2006 comes around and out of the blue he calls me and wants to see me. We quickly move from friends to sex and one day he just tells me flat out he is and has always had feelings for me and we would crazy to not try it after all these years. I agree and tell him the same…and within months (like 2) we are living together, and 3 months later I am pregnant. I have to say that up til S was a few months old, we were ridiculously happy. He was wonderful.
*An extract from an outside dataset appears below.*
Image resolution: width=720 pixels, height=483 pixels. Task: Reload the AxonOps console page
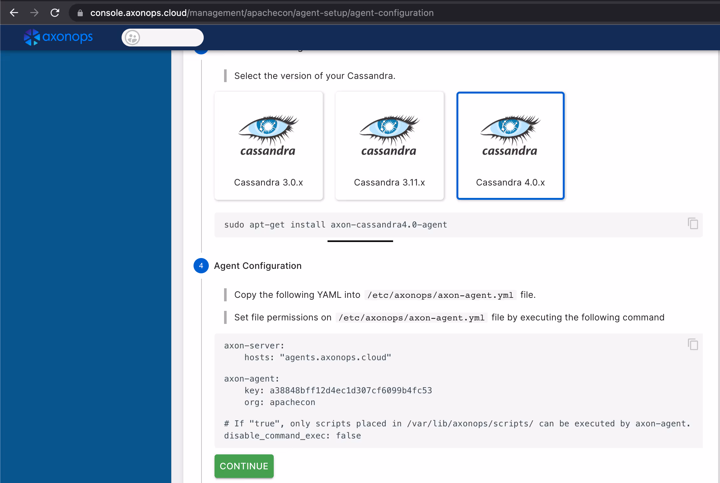55,13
I started suspecting something was wrong when S was about 3 months old. I didn’t know what but I eventually found out he was smoking weed and spending a lot of money that we didn’t have for it. He would do it after work, fully knowing I needed him at home after being home alone all day with a newborn. I thought we worked it out. I was wrong. In Feb 2008, we moved to CA cause he wanted a change and I wanted to be close to my family. By May 2008, he was a coke addict. When he ran off after staying out here and there for a few days…I called his family. Turns out that “disappearance” in 2005…yea, he was binging on coke and wound up getting arrested for theft at work. Why no one told me about this before…I still don’t understand. So…in June 2008 he agreed to seek help and lived in a sober living home for 2 months. August…he left and binged then attempted to enroll in a rehab, but they did not have a bed available, so I let him come home while he waited. Then I needed someone home to watch the baby while I worked. He had been clean for a month so I figured why not? He went to meetings and things were good…until September 2009.
His moods changed. He would get mad and yell at me, for almost anything. He slept less and disappeared without letting anyone know where he was or when he would be back. By November…I had found out everything, well almost. I broke up with him and told him he needed to find help…and we did this ride for weeks “I love you, don’t go…you ruined my life, please stay…let’s work on it..go away..etc..” and then one day in December he just…left. I was putting S to bed and he just walked out and never came home.
He contacted me twice via IM 2 weeks ago…and called me twice yesterday and my heart aches.
I have moved on in every way possible: I moved, I removed his name from everything of mine and S’s, I bought my own car, and I started dating. But….the big BUT…I still love him and I don’t know how to move on from that. I know he is not in any way good for me right now, nor is he good for S…but my heart remembers when it was good and when he called, it felt like someone was pouring salt over a wound that was just starting to heal. I am string enough to let him lead his own way right now but what scares me…really scares me, is the possibility that I will always love him and no matter how far I get in living my life, I will love only him and never let anyone else in. How do I stop loving after all these years?